§ Texte étudié:
________________

La promotion de Birdman était une double fausse piste. La bande-annonce se concentre avant tout sur les fantasmes blockbusteriens du personnage principal, qui n’occupent finalement qu’une portion congrue du récit, et l’argument de vente, à savoir un film fondé sur un plan séquence quasi continu, guide notre regard sur une performance technique qui s’exhibe tant qu’elle semble avoir des choses à cacher, à savoir un réel fond à défendre.
Birdman se veut une satire du milieu du spectacle, s’articulant autour de répétitions d’une pièce sur Broadway censée remettre en selle un acteur sur le retour, ancienne gloire d’une franchise de super héros. Inarritu, avec le tact éléphantesque qui le caractérise, tire sur tout ce qui bouge : la vanité de la célébrité (name dropping réel, à la clé), aujourd’hui virale (tout y passe, facebook, youtube, twitter), la paternité, la critique, le sexe, l’âge, la drogue, le divorce, les médias, pensant proposer la causticité d’un regard backstage. Le traitement lorgne fortement du côté de la fluidité de Sorkin, mais sans jamais vraiment l’égaler. Le langage est cru, les échanges en uppercut et les mises en abyme sur les correspondances entre ce qui se joue sur la scène et dans les coulisses constantes, c’est-à-dire poussives et surlignées à l’envi.
Le traitement formel, donc, se pose sur un discours éculé et n’évitant aucun des pièges de son sujet. Il serait toutefois malhonnête de ne pas saluer la performance technique de certains plan séquences, notamment le premier, qui dessine un parcours dans les coulisses attestant d’un travail d’écriture de l’espace assez réjouissant. D’un corridor à l’autre, grâce à des jeux de miroirs, les personnages investissent les lieux avec un naturel plutôt louable. S’ajoute à cette idée un travail sur l’ellipse temporelle qui permet, dans un même travelling, d’avancer dans le récit, le public apparaissant hors champ dans le théâtre par exemple alors que la salle était vide dans un premier temps.

________________

§ Données sources:
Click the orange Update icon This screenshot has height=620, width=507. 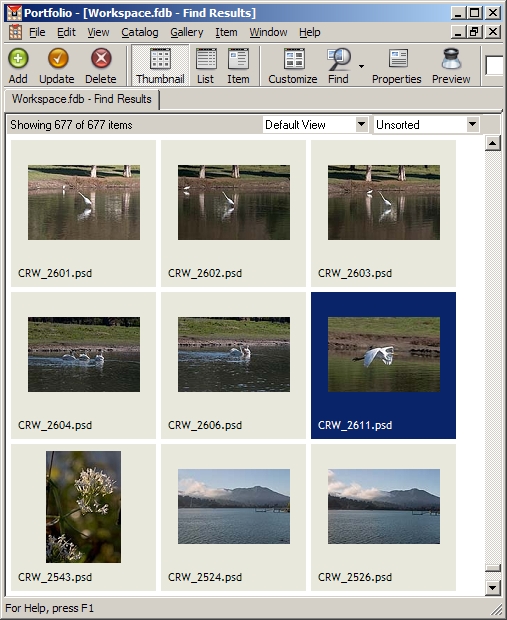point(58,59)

________________

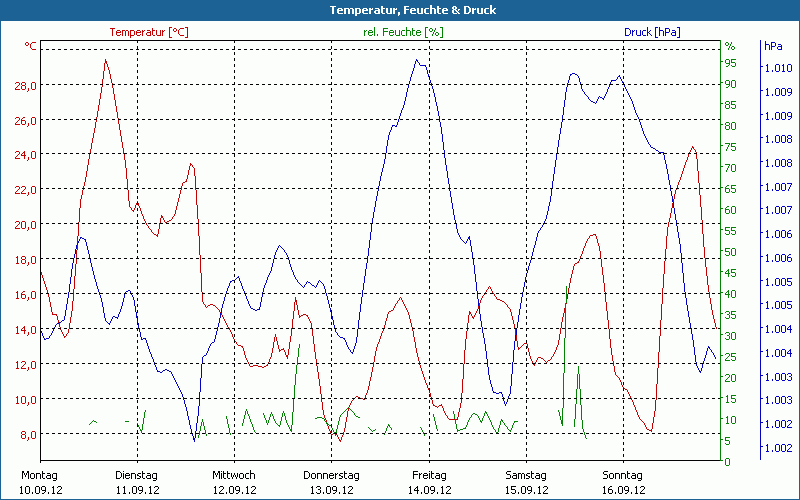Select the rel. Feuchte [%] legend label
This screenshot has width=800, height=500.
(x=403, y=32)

________________

§ Consignes à suivre:
a: Quel plan séquence la critique de Birdman salue-t-elle en particulier ?
b: Reproduisez le passage de la critique de Birdman qui commence par « Birdman se veut » et se poursuit jusqu'à « surlignées à l’envi. ».

§ Résultats obtenus:
a: Le premier, qui dessine un parcours dans les coulisses.

b:
Birdman se veut une satire du milieu du spectacle, s’articulant autour de répétitions d’une pièce sur Broadway censée remettre en selle un acteur sur le retour, ancienne gloire d’une franchise de super héros. Inarritu, avec le tact éléphantesque qui le caractérise, tire sur tout ce qui bouge : la vanité de la célébrité (name dropping réel, à la clé), aujourd’hui virale (tout y passe, facebook, youtube, twitter), la paternité, la critique, le sexe, l’âge, la drogue, le divorce, les médias, pensant proposer la causticité d’un regard backstage. Le traitement lorgne fortement du côté de la fluidité de Sorkin, mais sans jamais vraiment l’égaler. Le langage est cru, les échanges en uppercut et les mises en abyme sur les correspondances entre ce qui se joue sur la scène et dans les coulisses constantes, c’est-à-dire poussives et surlignées à l’envi.